Exercise aim
Please count how many lines below contain the word "image", treating uppercase and lowercase as different. Reply with the number only.

Extracted material
______
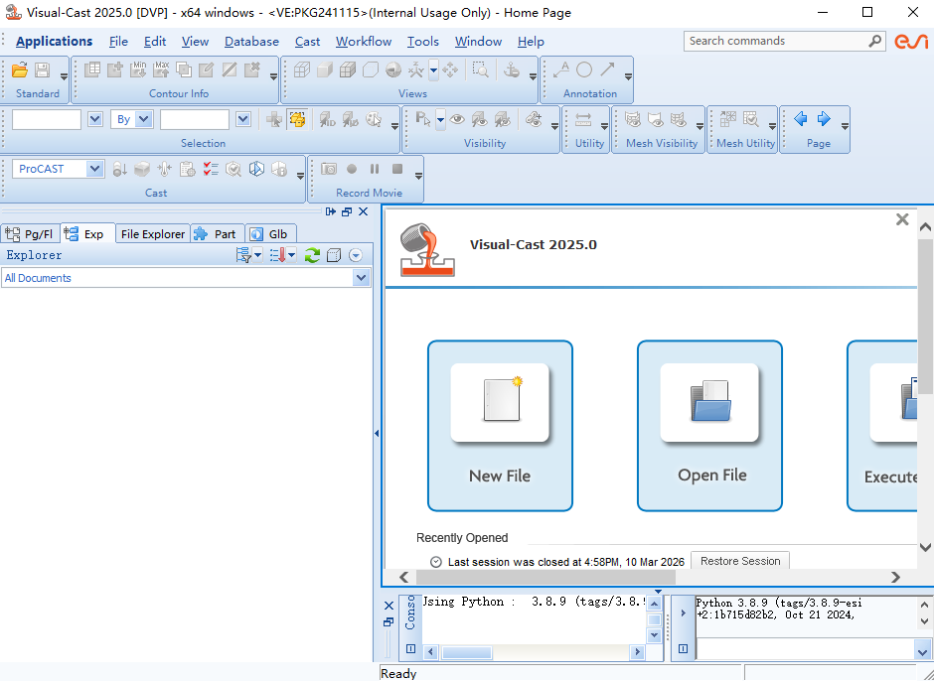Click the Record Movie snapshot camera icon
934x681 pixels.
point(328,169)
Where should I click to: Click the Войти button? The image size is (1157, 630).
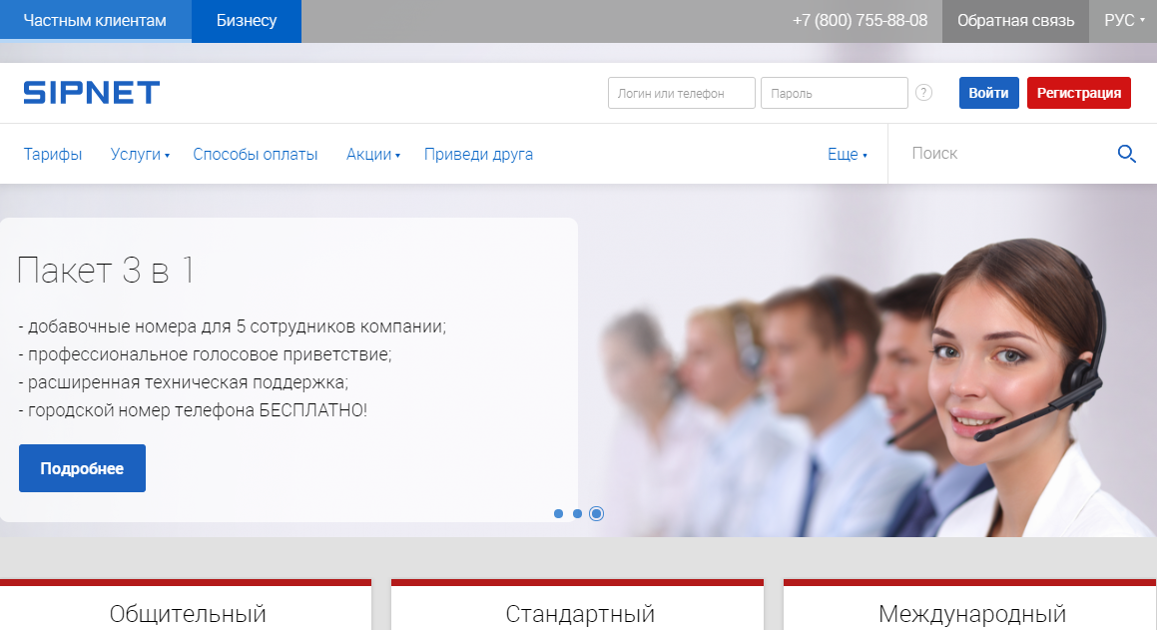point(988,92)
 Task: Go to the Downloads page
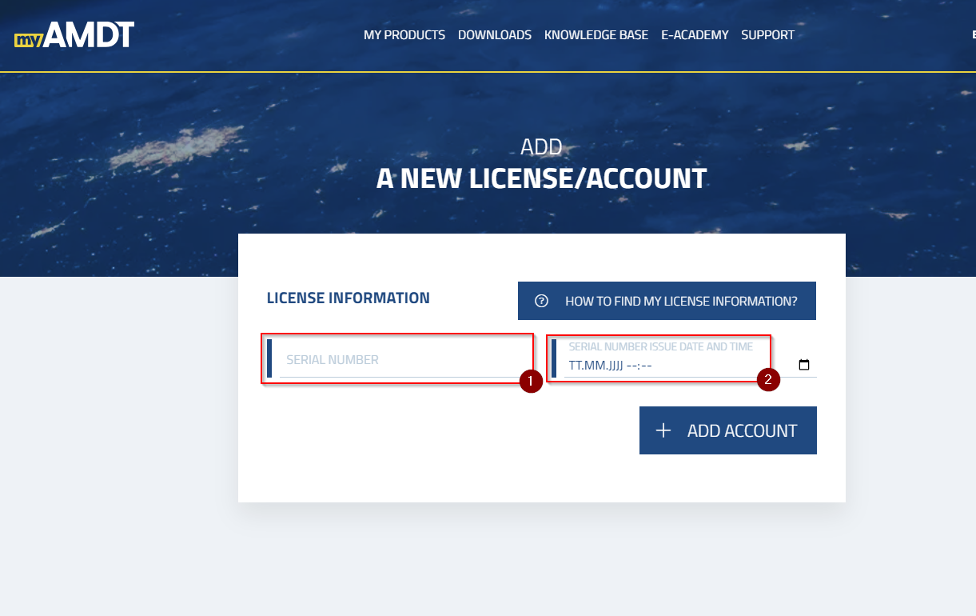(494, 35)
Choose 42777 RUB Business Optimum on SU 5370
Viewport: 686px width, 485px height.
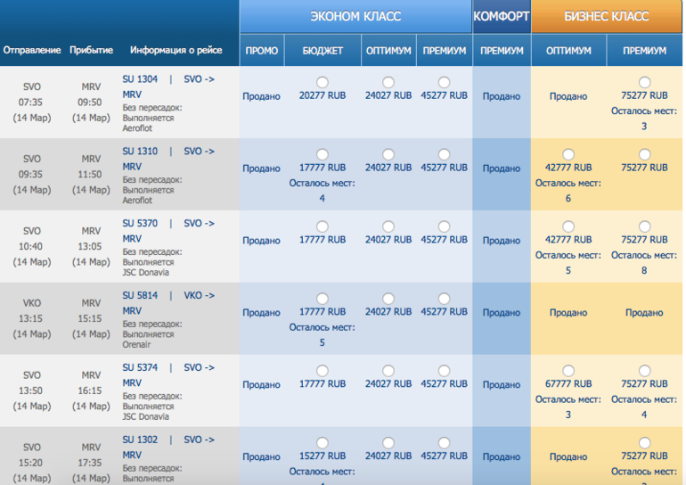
______
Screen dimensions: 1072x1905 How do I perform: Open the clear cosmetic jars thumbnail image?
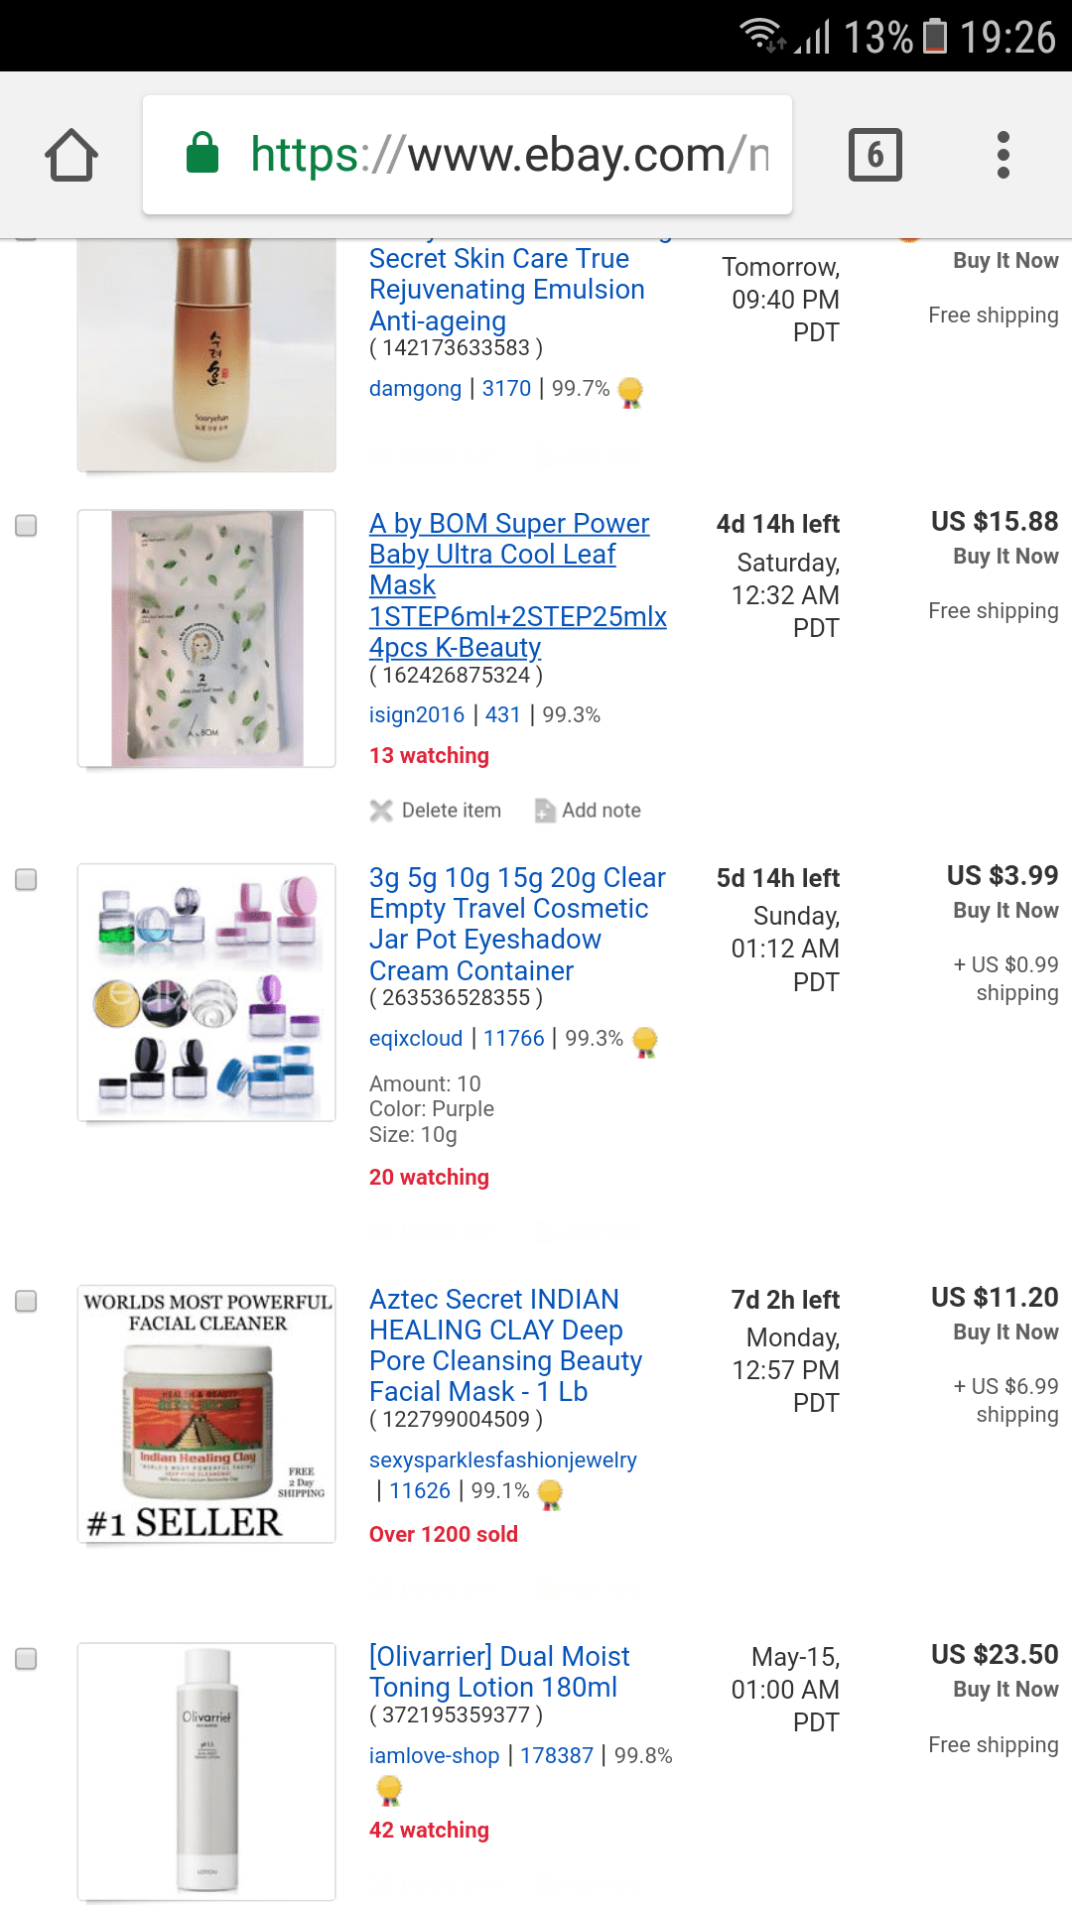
______
Written solution
2